> **The problem**
Without omission or alteration, write out all of the data.
=== Data to examine ===
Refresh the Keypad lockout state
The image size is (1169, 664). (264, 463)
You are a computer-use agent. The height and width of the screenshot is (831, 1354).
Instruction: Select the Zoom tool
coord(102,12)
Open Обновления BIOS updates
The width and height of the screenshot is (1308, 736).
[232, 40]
===
> **Result for this exercise**
Refresh the Keypad lockout state
The image size is (1169, 664). (264, 463)
You are a computer-use agent. The height and width of the screenshot is (831, 1354).
Instruction: Select the Zoom tool
coord(102,12)
Open Обновления BIOS updates
The width and height of the screenshot is (1308, 736).
[232, 40]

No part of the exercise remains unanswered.